**Selected excerpt**
________________________________________
Infection Prevention and Control team fighting the pandemic one year on

IPC team members joined by members of the Microbiology Laboratory at VH

IPC team members joined by members of the Microbiology Laboratory at VH.

March 16, 2021

A critical component of the fight against COVID-19 at London Health Sciences Centre (LHSC) is the Infection Prevention and Control (IPC) team. Comprised of 14 professionals, most of whom are formally certified in infection prevention and control, the team uses their subject matter expertise to advise on practices that keep patients, staff and physicians safe from infectious diseases like COVID-19. With the current pandemic, this has

been a year of constant researching and reviewing information to ensure LHSC’s practices and protocols are always the safest possible.
After the Ebola outbreak in 2015, work began in preparation for when the next unknown infectious disease appeared. “We received directions from the Ministry of Health to develop a ready and resiliency operational plan which provided us the blueprint to be tailored to a new organism,” explains Alice Newman, IPC Director.
________________________________________
**Supplied material**
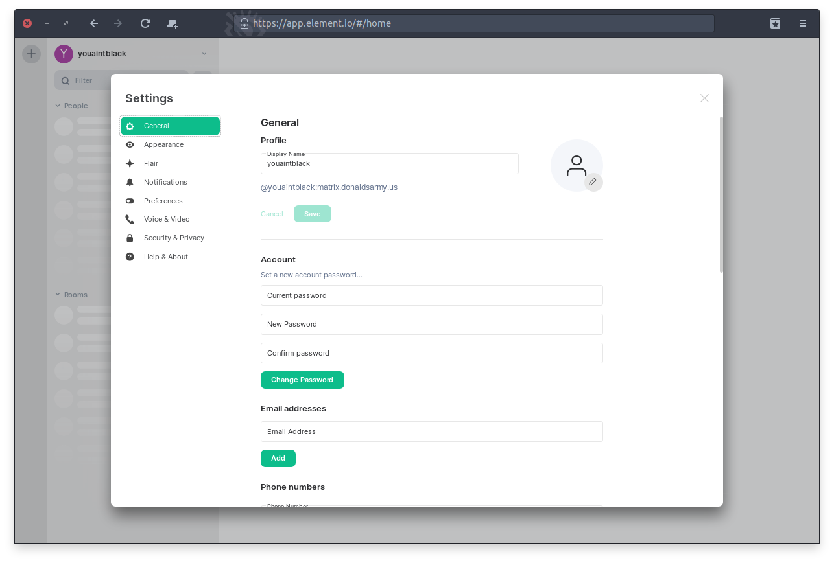Click the bookmarks star icon in toolbar
This screenshot has width=834, height=563.
[x=775, y=23]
________________________________________
**Problem set**
(A) According to the article about the Infection Prevention and Control team at London Health Sciences Centre, how many professionals make up the team?
(B) Carry on the article about the Infection Prevention and Control team at London Health Sciences Centre from its last sentence.

**Answers**
(A) 14 professionals.

(B)
In early 2020, information started to appear about a novel coronavirus and its transmissibility among humans. The IPC team at LHSC and their colleagues from around the world began preparing. 

When the new virus appeared in Ontario, the IPC team was able to pivot quickly and begin implementing new recommendations, procedures and protocols to keep patients, staff and physicians safe, in collaboration with community partners and other departments including Occupational Health and Safety Services, and the Joint Health and Safety Committee. 

“We are constantly evaluating the information. It is important that we are aligned with our partners in Public Health and at St. Joseph’s Health Care London in the principles behind the tools we develop,” says Newman. This ensures that while their procedures may vary slightly to align with the population served, the overarching principles and practices are in line across organizations which provides consistency for staff, physicians and patients. 

During the first wave, patient activity was fairly low and IPC was able to focus on developing the tools needed to respond to the new virus. “It was a new virus. Everything about the behavior of it had to be learned and we took a very precautionary approach,” says Newman.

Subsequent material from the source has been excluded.